ABOUT THIS EXERCISE
Update the framework notes, starting at "Six scenarios +" and ending at "they actually fire.", and write that passage again with "stdio-only" changed to "stdio-exclusive".

SOURCE TEXT
5. What this reframing buys

Before (v0.1) After (v0.2)
11 cognitive primitives observable 11 cognitive + ~50 infrastructure surfaces
~15 OrchestratorResult fields per cycle ~50 default + opt-in for the other 580
Six wheels, all targeting cognitive Six wheels × nine strata = 54-cell coverage matrix
No telemetry consumer Prometheus + Grafana + Alertmanager stream consumer
O · F · A · M · I · N (6 measuring pillars) + L · B · A · Σ (10 pillars)
ruff · bandit · mypy · vulture · radon · pip-audit (6 audit pillars) + schema-audit · api-audit · security-config-audit (9 pillars)
Six scenarios + InterfaceContractStability + TransportRecoveryTime + MultiStratumSelfModel (9 scenarios)
One target per scenario (stratum, target) tuple — many-to-many
Falsifiable claims about cognition Falsifiable claims about cognition + infrastructure + cross-stratum interaction

The shape of the framework doesn't change — it just gains depth.


6. Honest unknowns

  • MCP transport authentication: I haven't verified whether Kimera's MCP server runs in stdio-only mode (no network surface) or with HTTP/SSE (network-exposed). If stdio-only, MCP observability is limited to process-level instrumentation.
  • Kafka/RabbitMQ/NATS deployment status: code is present; whether these are actually wired into production runtime or are WIRE_CANDIDATEs for future Archipel deployment is unclear from CLAUDE.md alone. Operational observability requires they actually fire.

DATASET EXCERPTS
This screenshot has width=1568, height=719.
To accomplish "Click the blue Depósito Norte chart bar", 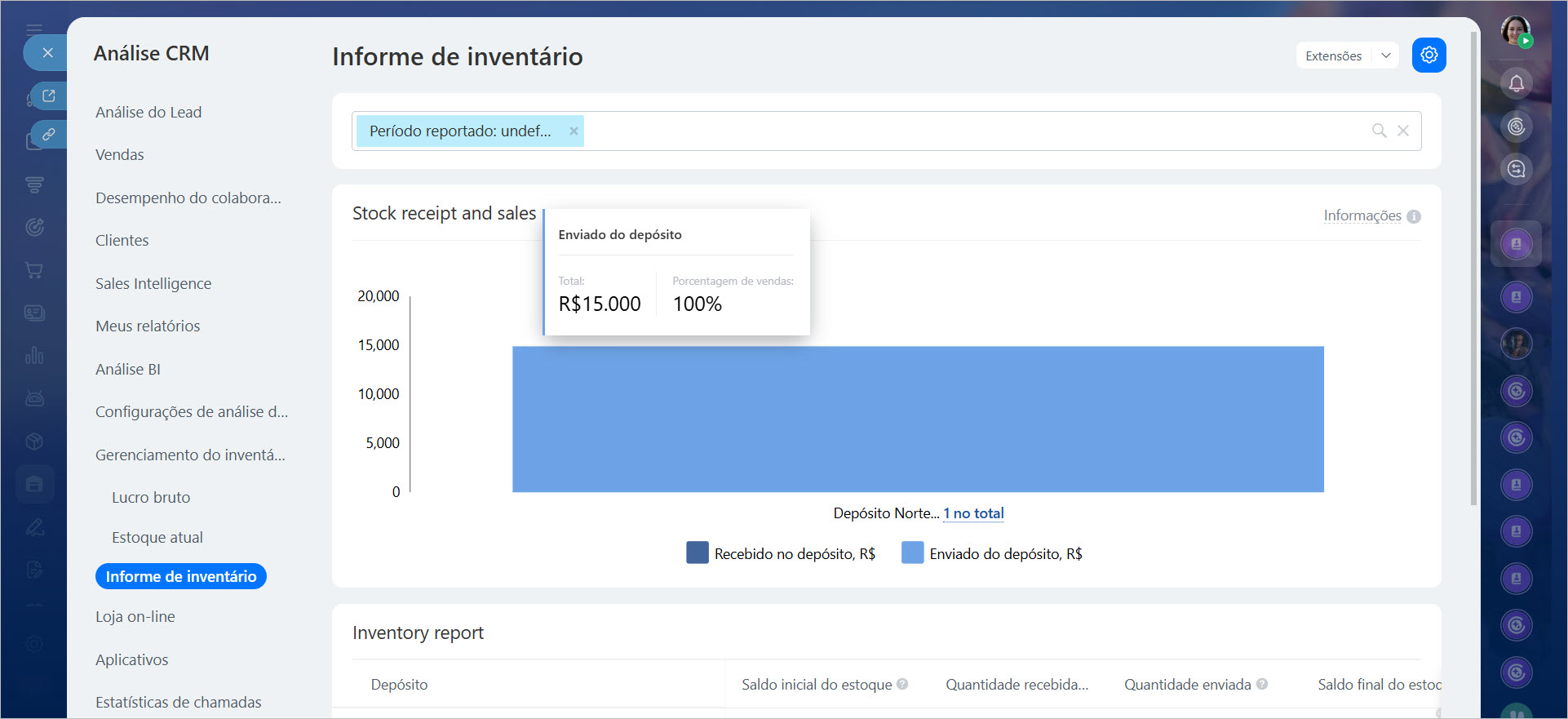I will (918, 419).
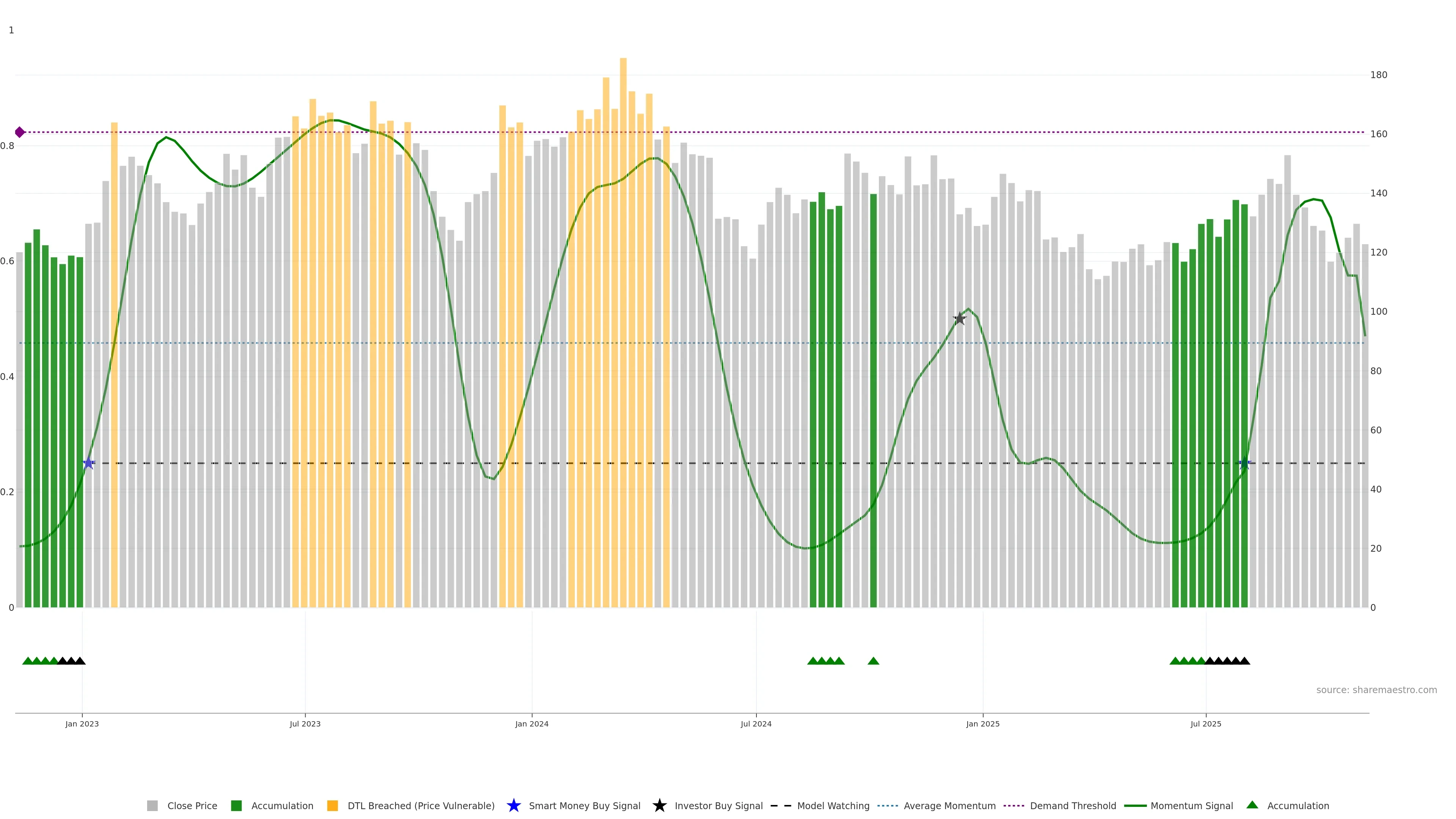
Task: Click the purple diamond Demand Threshold marker
Action: point(20,132)
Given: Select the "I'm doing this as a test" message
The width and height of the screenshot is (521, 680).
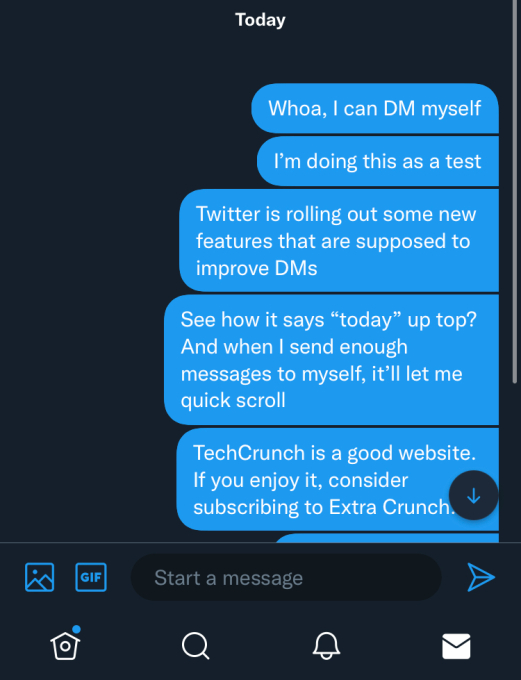Looking at the screenshot, I should [378, 161].
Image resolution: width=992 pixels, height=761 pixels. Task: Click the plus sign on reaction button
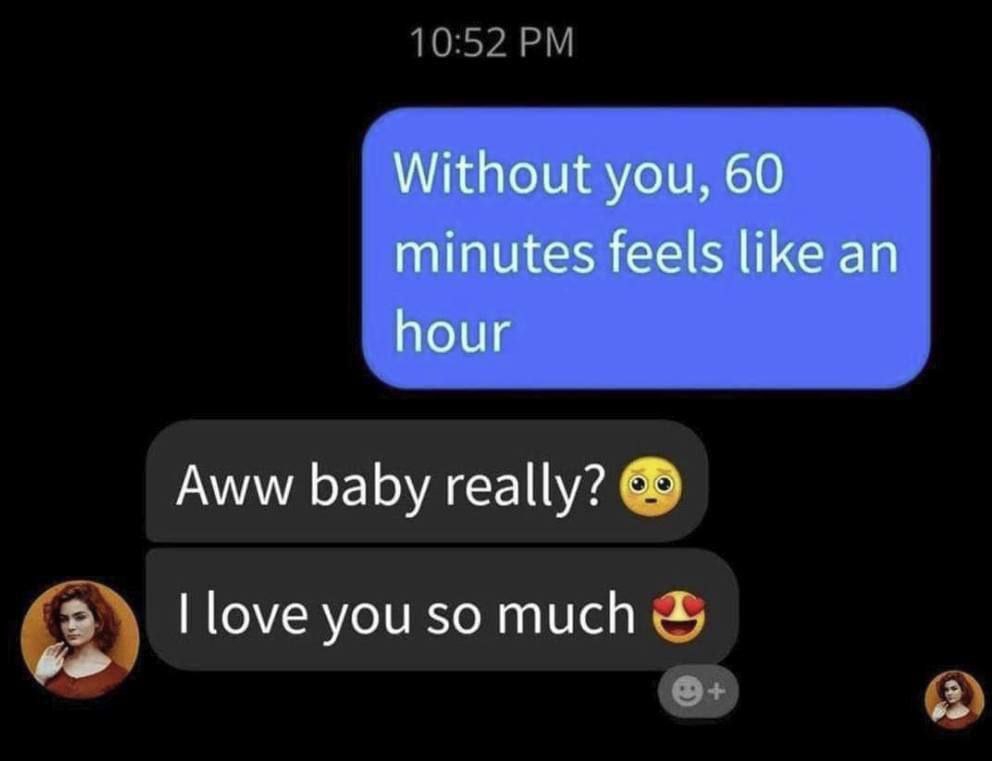pyautogui.click(x=716, y=693)
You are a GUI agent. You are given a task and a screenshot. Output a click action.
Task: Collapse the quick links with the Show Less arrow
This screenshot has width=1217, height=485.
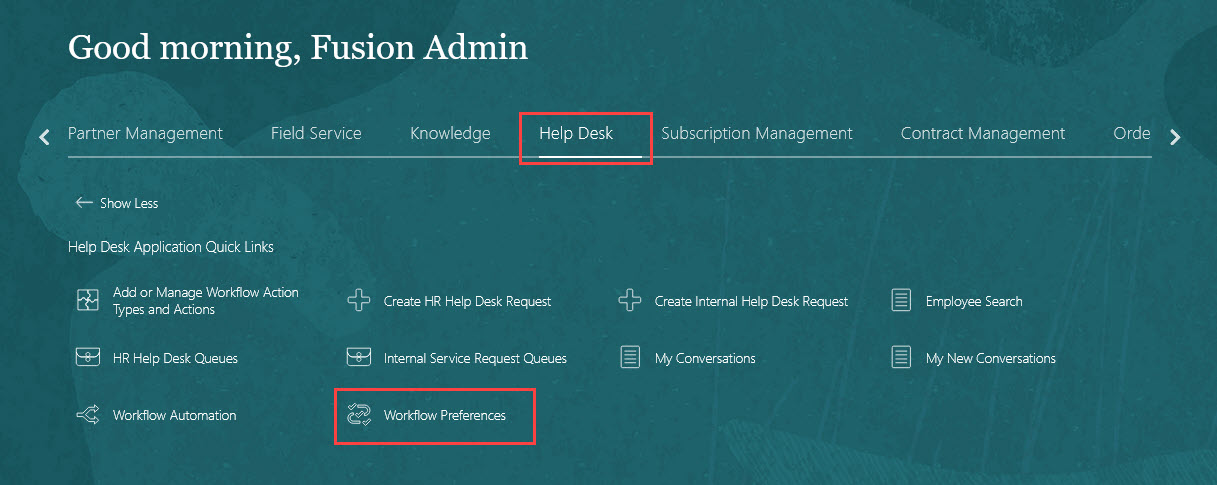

SOLUTION FOR THIS EXERCISE
Six scenarios + InterfaceContractStability + TransportRecoveryTime + MultiStratumSelfModel (9 scenarios)
One target per scenario (stratum, target) tuple — many-to-many
Falsifiable claims about cognition Falsifiable claims about cognition + infrastructure + cross-stratum interaction

The shape of the framework doesn't change — it just gains depth.


6. Honest unknowns

  • MCP transport authentication: I haven't verified whether Kimera's MCP server runs in stdio-exclusive mode (no network surface) or with HTTP/SSE (network-exposed). If stdio-exclusive, MCP observability is limited to process-level instrumentation.
  • Kafka/RabbitMQ/NATS deployment status: code is present; whether these are actually wired into production runtime or are WIRE_CANDIDATEs for future Archipel deployment is unclear from CLAUDE.md alone. Operational observability requires they actually fire.